Find the lines below holding the word "first" and copy each of them.

_____

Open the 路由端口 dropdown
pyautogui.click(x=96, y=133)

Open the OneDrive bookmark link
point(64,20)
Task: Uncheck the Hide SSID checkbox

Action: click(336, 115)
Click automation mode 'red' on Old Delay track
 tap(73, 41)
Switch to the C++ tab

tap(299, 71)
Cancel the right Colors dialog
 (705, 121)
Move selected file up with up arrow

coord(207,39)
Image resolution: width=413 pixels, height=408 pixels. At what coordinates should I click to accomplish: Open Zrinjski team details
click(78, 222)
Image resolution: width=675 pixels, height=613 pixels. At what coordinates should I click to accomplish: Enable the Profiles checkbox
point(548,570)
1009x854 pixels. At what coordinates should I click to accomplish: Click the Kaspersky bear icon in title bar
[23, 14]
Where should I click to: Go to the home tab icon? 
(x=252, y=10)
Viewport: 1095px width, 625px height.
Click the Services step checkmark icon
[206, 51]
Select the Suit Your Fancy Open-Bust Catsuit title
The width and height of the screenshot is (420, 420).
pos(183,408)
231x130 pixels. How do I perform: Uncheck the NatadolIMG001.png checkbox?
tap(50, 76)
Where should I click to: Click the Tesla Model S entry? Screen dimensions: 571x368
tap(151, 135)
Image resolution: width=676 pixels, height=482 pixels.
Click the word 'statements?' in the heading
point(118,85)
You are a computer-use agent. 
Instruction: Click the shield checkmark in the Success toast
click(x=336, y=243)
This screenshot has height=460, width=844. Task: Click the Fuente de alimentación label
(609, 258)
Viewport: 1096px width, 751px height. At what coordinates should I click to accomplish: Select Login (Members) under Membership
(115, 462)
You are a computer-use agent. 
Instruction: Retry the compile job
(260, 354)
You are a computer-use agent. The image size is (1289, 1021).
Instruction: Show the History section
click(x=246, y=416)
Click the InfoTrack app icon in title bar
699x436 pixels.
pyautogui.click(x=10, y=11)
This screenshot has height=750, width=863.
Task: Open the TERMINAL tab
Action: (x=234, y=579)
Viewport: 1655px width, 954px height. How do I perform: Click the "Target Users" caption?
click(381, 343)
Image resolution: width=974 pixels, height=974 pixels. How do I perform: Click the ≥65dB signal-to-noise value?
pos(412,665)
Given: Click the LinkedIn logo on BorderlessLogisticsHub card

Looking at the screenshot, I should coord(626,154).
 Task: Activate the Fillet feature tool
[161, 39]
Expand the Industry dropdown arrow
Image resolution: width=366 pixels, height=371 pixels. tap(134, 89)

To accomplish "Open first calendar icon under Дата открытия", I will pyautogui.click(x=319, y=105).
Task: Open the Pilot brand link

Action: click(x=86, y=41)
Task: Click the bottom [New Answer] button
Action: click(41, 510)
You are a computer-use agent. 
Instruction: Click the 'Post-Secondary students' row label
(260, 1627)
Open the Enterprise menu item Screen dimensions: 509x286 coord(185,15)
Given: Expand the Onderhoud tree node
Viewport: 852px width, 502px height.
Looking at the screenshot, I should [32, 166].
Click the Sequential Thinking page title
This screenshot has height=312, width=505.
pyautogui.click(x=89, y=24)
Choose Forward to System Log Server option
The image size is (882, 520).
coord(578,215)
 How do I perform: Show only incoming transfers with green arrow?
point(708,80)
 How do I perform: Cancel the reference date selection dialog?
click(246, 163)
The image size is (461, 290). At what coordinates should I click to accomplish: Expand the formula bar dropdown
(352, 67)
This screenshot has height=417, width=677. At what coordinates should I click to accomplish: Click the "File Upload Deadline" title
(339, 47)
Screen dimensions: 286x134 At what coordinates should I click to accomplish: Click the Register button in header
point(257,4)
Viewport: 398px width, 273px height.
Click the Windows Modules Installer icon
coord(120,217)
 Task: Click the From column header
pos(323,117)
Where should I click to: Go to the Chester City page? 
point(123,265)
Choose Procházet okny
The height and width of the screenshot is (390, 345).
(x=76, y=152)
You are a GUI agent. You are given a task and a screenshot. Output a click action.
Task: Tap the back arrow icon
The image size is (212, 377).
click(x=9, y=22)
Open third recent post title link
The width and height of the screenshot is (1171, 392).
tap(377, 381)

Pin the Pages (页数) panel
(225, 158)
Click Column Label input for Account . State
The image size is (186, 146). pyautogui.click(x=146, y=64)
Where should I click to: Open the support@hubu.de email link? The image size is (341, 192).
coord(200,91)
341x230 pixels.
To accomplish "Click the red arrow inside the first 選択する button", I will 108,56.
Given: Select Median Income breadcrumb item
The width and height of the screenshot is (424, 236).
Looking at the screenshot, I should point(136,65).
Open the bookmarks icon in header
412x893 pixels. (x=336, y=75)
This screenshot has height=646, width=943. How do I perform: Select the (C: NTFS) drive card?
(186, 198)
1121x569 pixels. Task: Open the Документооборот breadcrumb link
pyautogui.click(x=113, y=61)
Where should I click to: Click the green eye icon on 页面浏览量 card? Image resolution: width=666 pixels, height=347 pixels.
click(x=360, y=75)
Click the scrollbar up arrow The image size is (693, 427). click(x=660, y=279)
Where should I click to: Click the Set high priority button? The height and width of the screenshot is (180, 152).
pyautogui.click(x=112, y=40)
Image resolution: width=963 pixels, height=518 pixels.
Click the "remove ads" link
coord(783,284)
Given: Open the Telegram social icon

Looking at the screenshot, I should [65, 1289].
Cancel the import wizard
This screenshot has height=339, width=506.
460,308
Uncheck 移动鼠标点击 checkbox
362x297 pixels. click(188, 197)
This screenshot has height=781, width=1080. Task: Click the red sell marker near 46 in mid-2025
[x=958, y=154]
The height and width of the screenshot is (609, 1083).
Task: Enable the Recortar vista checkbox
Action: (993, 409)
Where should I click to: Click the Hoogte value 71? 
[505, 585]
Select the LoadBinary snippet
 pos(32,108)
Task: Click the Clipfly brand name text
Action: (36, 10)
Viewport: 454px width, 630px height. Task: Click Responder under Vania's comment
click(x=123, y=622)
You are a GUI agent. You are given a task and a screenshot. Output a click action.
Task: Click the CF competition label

_____

**RESULT**
To accomplish "Open first calendar icon under Дата открытия", I will pyautogui.click(x=319, y=105).
To accomplish "Click the red arrow inside the first 選択する button", I will 108,56.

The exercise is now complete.